Declan O'Kelly speaks to Cuil Co-founder Tom Costello about building a search engine that will endure.
Tom Costello speaks quickly. He is a busy man.
Not only is he the co-founder of Cuil.com, a new search engine website, but he is also married to the other co-founder, Anna Patterson, and they have four children under the age of eight. As if he didn't have enough reasons not to be getting enough sleep, the market leader and Cuil's chief rival is none other than Google.
Cuil means Knowledge in Gaelic, and the company is named after the legend of Finn McCuil. The young warrior was cooking the salmon of knowledge for his master, Finnegas, who had spent his life trying to capture the salmon, when he inadvertently inherited all its wisdom when he sucked his thumb after scalding it while cooking the fish.
The name is a nod to Costello's Irish roots and an effort to create a global brand name.
"One of the things that is important in the IT space is that you try to be a world company," Costello told Irish America over the phone from the company's headquarters in Menlo Park, California. "It is very easy in the Silicon Valley to just focus on the West Coast or America. I wanted to have a general feeling of being more worldly, and I felt that drawing on the Irish heritage was a nice way of doing that."

- Excerpted data:
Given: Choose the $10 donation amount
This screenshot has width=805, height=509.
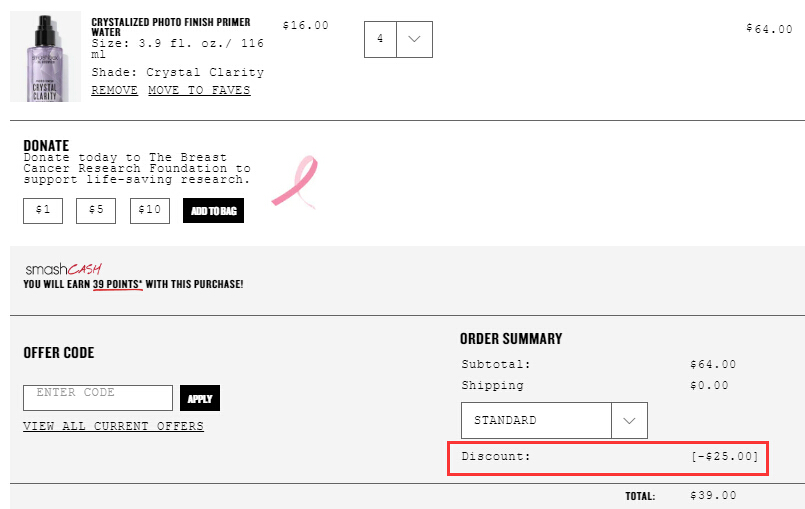Looking at the screenshot, I should [150, 211].
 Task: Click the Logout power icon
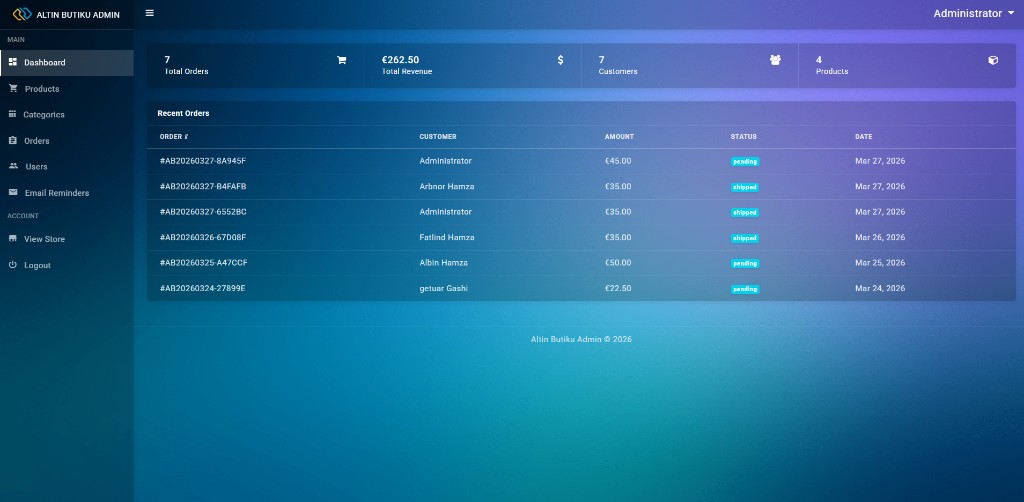click(13, 265)
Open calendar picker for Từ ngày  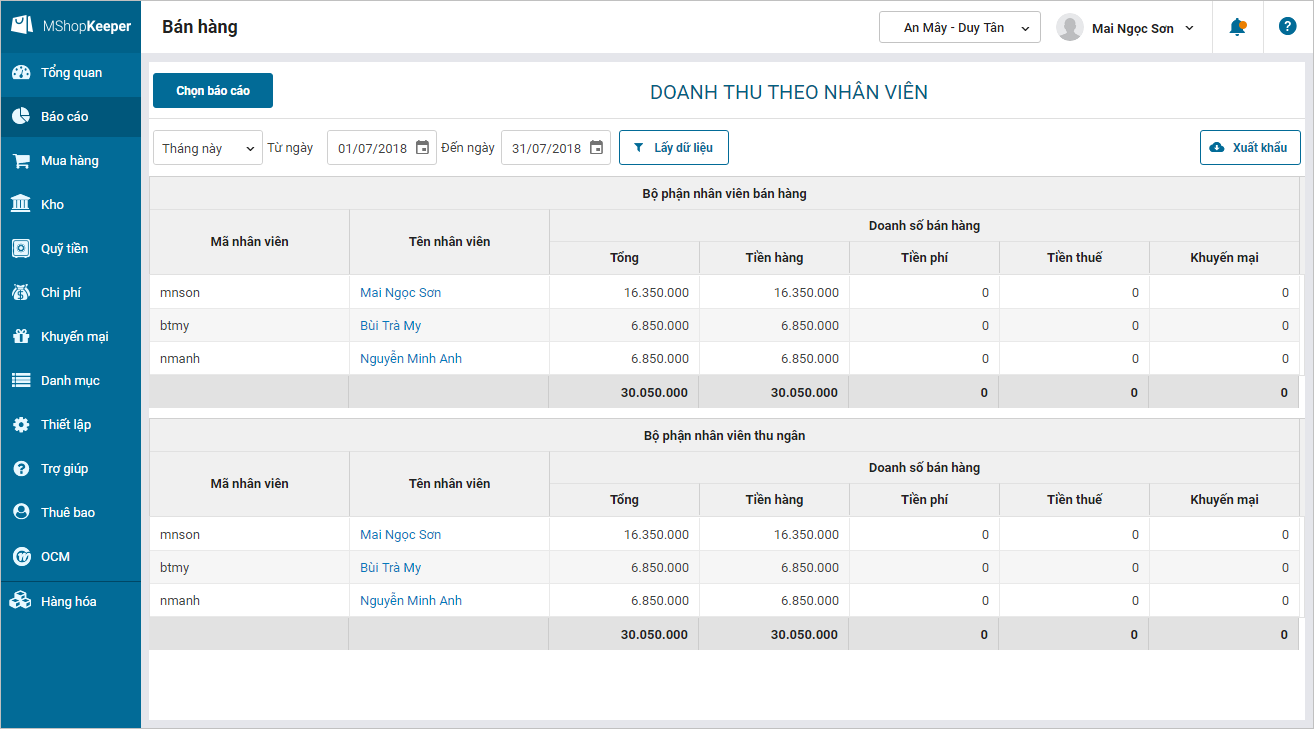pyautogui.click(x=422, y=148)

- Brief 1: List every person named in the Cuil article.
- Brief 2: Reproduce the stretch of the Cuil article from "Tom Costello speaks" through "global brand name.".
The entries have nothing to do with the Cuil article.

- Final answer 1: Declan O'Kelly, Tom Costello, Anna Patterson, Finn McCuil, Finnegas

- Final answer 2:
Tom Costello speaks quickly. He is a busy man.
Not only is he the co-founder of Cuil.com, a new search engine website, but he is also married to the other co-founder, Anna Patterson, and they have four children under the age of eight. As if he didn't have enough reasons not to be getting enough sleep, the market leader and Cuil's chief rival is none other than Google.
Cuil means Knowledge in Gaelic, and the company is named after the legend of Finn McCuil. The young warrior was cooking the salmon of knowledge for his master, Finnegas, who had spent his life trying to capture the salmon, when he inadvertently inherited all its wisdom when he sucked his thumb after scalding it while cooking the fish.
The name is a nod to Costello's Irish roots and an effort to create a global brand name.